Totem Animal Number 2 (July 31, 2015)

After finishing the owl totem, I wanted to create another animal that spoke to me. I was really affected by the lunar moth that I found and then mounted. That was explained in a very early blog entry in September 19, 2012. I had this great visual resource so I decided to draw a lunar moth. The final image is presented below.




Totem Animal Mandala Drawings (July 23, 2015)

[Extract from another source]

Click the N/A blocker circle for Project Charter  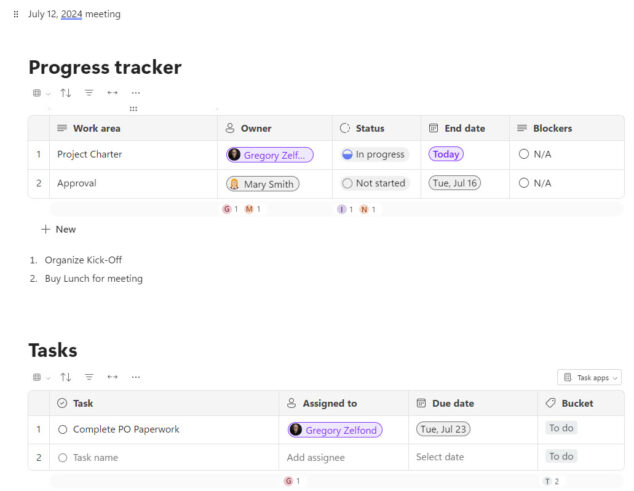[524, 154]
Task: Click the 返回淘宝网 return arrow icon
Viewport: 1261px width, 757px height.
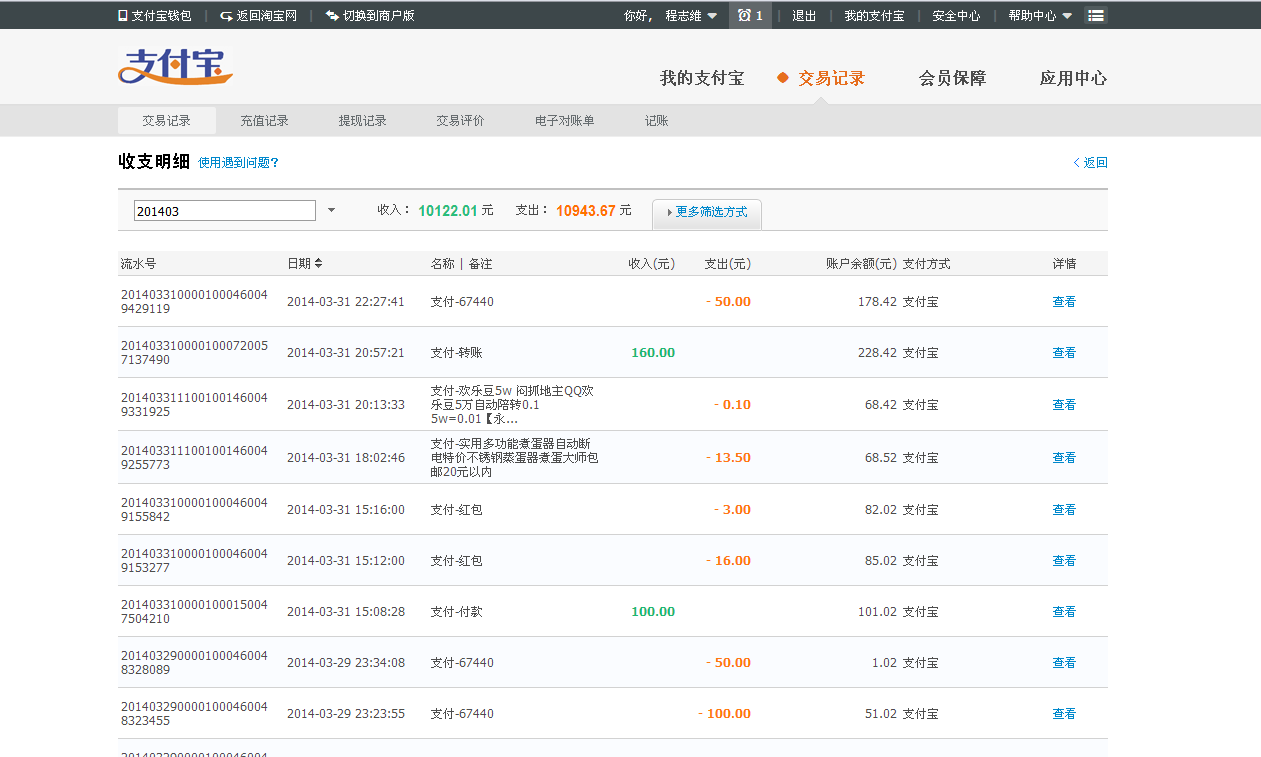Action: 226,16
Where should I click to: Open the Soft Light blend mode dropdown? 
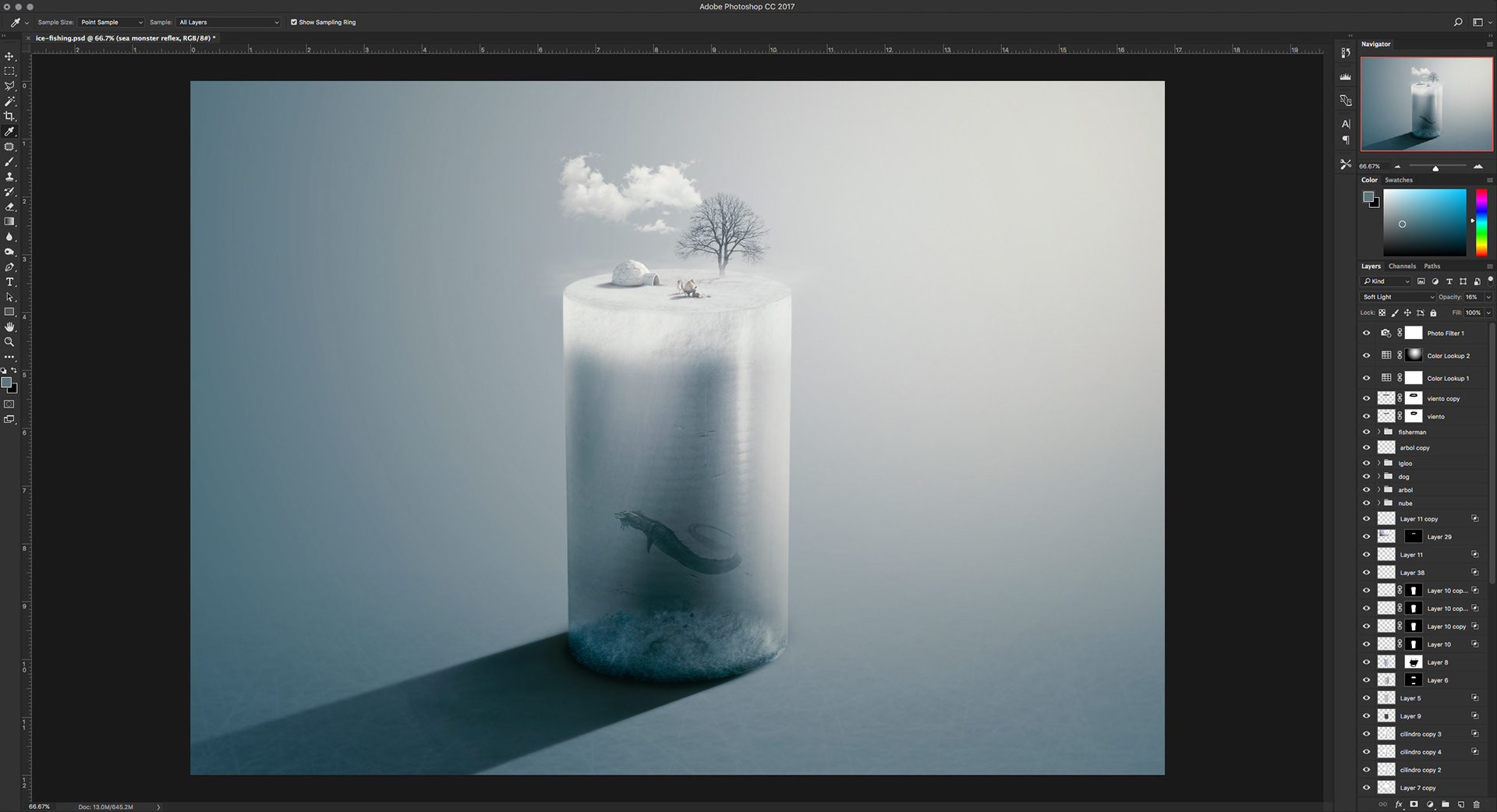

After my collaboration the David Freeman, the mathematician, I began using this geometric spirograph pattern as a backdrop for different totem animals. The first one was a white owl swooping down on prey. You may recall my posting of a barn owl sketch for my niece Kat on January 1, 2015. You can see it by searching back to January in this blog. I liked this sketch and wanted to reproduce it on a black field to give it a more ominous feel. I liked the spirograph in the background as a subtle web or trap. By melding these two images together – I started on this new series of choosing certain totem animals and placing them in some kind of mandala pattern. In this way, these animals become more symbols or totems rather than illustrations. I have posted a photo of it below.




Compass Painted on Big Tree Stump (July 15, 2015)

Recently my friend had a huge oak tree taken down in front of their lakehouse property. It left a huge stump that is about 4 feet in diameter. He asked what I thought would be a good creative idea to do with it. His wife suggested that he hollow it out and use it as a planter. However, that would have been a big time-consuming task and did not even know how to go about it so he asked me for alternative ideas.  The first thing I thought was that I could burn an image of a compass into the top of the stump. The more I thought about it – I realized that it would be very problematic to actually burn into a new stump and suggested that I could paint the compass on top of the stump.

He agreed that was a good idea and that is what I did – I first put a coat of ivory oil-based enamel on the surface and then painted the details with a black oil-based enamel. I originally was planning on using marine deck paint but the store that normally carrys that paint did not have any so I used the oil-based exterior enamel. I highlighted the eyes with a little blue just to give it some focus and color.

My friend asked me what to do to keep it looking good. I said that he could put some polyurethane over it but instead suggested that he just let it weather and see how it ages. He could always put the polyurethane on later.

I an curious to see how it weathers. It was challenging to paint the details on because the top surface was not flat – it had a lot of ridges and parts of the stump sticking up further than others.

I have posted a photo of it below. It was hard to get far enough above it to take this shot.



Collaboration with Mathematician continued again. (July 8, 2015)

The last collaborations we created were started by David Freeman and then finished by me. These last two images are fourteen inch square. We started off small with four six inch squares, then moved on to two forty-two inch squares and finished with two fourteen inch squares. The last two are pictured below.